Bird flu spreads further in Asia
Three Asian nations reported new outbreaks of bird flu in poultry yesterday, a day after health experts unveiled a $1 billion global plan to halt the spread of the deadly virus.
China, Vietnam and Thailand said they had more outbreaks as the region heads into the northern winter, when the H5N1 avian flu virus seems to thrive.
Vietnam, where the virus has killed 42 people, will send soldiers and police to help contain avian flu. Agriculture Minister Cao Duc Phat urged provincial authorities to do more.
"We must launch a campaign to build each hamlet, each commune into a stronghold for fighting the epidemic," Mr Phat was quoted as saying in Nong Nghiep Vietnam, a newspaper run by his ministry.

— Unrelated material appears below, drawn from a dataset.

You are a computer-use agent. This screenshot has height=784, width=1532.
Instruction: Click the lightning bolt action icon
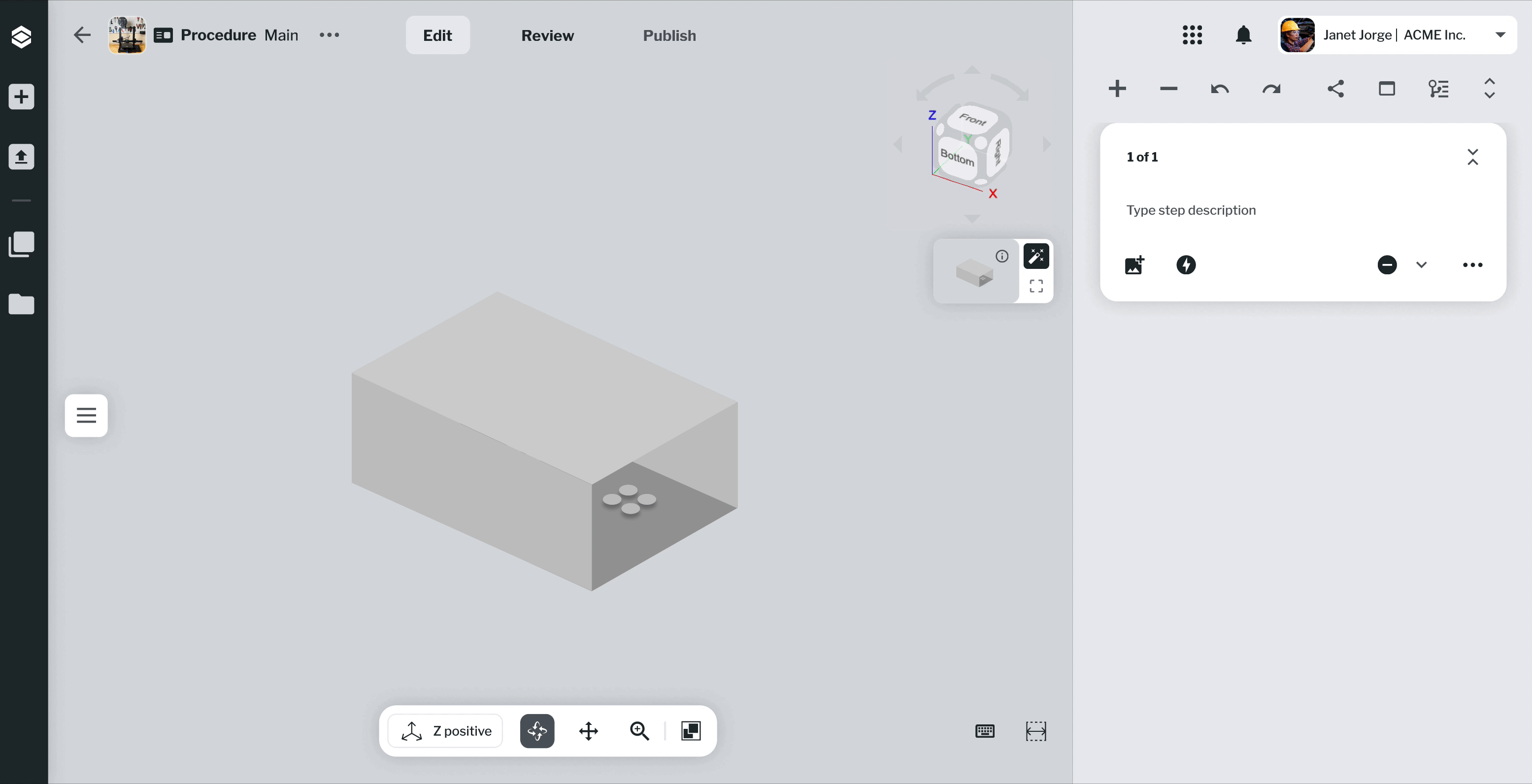click(x=1186, y=265)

"In an emergency, the army will be deployed to isolate the infected area," he said. Adding to the unease, the sudden death of a flock of ducks also suggested a more virulent strain was at work, another Vietnamese official said.
A highly pathogenic form of the H5N1 virus is endemic in poultry across Asia, where it is known to have infected 124 people and killed 64. Indonesia reported another death on Wednesday, but the cause is still subject to final test results.
The virus has been found in birds in eastern Europe and there are fears migrating flocks could take it to the Middle East and Africa.
Experts fear H5N1 could mutate into a form that passes easily among people, just like human influenza. If it does, millions could die because they would have no immunity.
Chinese state media reported two new outbreaks in poultry in the northeast, bringing the total number of outbreaks to six since the start of last month. Thailand said tests confirmed the presence of H5N1 in two provinces next to the capital Bangkok, a city of 10 million people.
Health and veterinary officials from around the globe announced a strategy on Wednesday aimed at rooting out bird flu among poultry and stopping it from spawning a pandemic.
Italy has found a form of the H5N1 virus in a wild duck, but the Health Ministry said yesterday it was not dangerous and bore no relation to the strain of Asian avian influenza.
The H5N1 virus was identified on Wednesday in a testing centre in northern Italy, the health ministry said. It added the virus was genetically similar to strains frequently found among wild waterfowl in Europe, and not highly pathogenic.
"There is no alarm. There is no new concern," ministry official Elisabetta Alberti Casellati said.